Objectif
Renvoyez sans rien modifier la partie du passage sur la résurrection de Jésus qui commence par « Mais Jésus ressuscite ! » et continue jusqu'à « force de transformer. » inclus.

Passage
# # # # # # #

Mais les Évangiles ne se ferment pas sur le vendredi saint, ils vont au-delà ; et c’est justement ce fragment ultérieur qui transforme nos vies. Les disciples de Jésus étaient abattus ce samedi après sa crucifixion ; cette pierre roulée sur la porte du tombeau avait même fermé les trois années enthousiasmantes qu’ils avaient vécues avec le Maître de Nazareth. Il semblait que tout était fini et certains, déçus et craintifs, quittaient déjà Jérusalem.

Mais Jésus ressuscite ! Ce fait inattendu retourne et  renverse l’esprit et le cœur des disciples. Parce que Jésus ne ressuscite pas seulement pour lui-même, comme si sa renaissance était une prérogative de laquelle être jaloux : s’il monte vers le Père, c’est parce qu’il veut que tous les êtres humains participent à sa résurrection et que celle-ci entraîne vers le haut toutes les créatures. Et le jour de la Pentecôte, les disciples sont transformés par le souffle de l’Esprit Saint. Ils n’auront pas seulement une belle nouvelle à apporter à tous, mais ils seront eux-mêmes différents d’avant, comme nés à une vie nouvelle. La résurrection de Jésus nous transforme par la force de l’Esprit Saint. Jésus est vivant, il est vivant parmi nous, il est vivant et a cette force de transformer.

# # # # # # #

Extrait source
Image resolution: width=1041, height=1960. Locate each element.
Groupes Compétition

# # # # # # #

Résultat obtenu
Mais Jésus ressuscite ! Ce fait inattendu retourne et  renverse l’esprit et le cœur des disciples. Parce que Jésus ne ressuscite pas seulement pour lui-même, comme si sa renaissance était une prérogative de laquelle être jaloux : s’il monte vers le Père, c’est parce qu’il veut que tous les êtres humains participent à sa résurrection et que celle-ci entraîne vers le haut toutes les créatures. Et le jour de la Pentecôte, les disciples sont transformés par le souffle de l’Esprit Saint. Ils n’auront pas seulement une belle nouvelle à apporter à tous, mais ils seront eux-mêmes différents d’avant, comme nés à une vie nouvelle. La résurrection de Jésus nous transforme par la force de l’Esprit Saint. Jésus est vivant, il est vivant parmi nous, il est vivant et a cette force de transformer.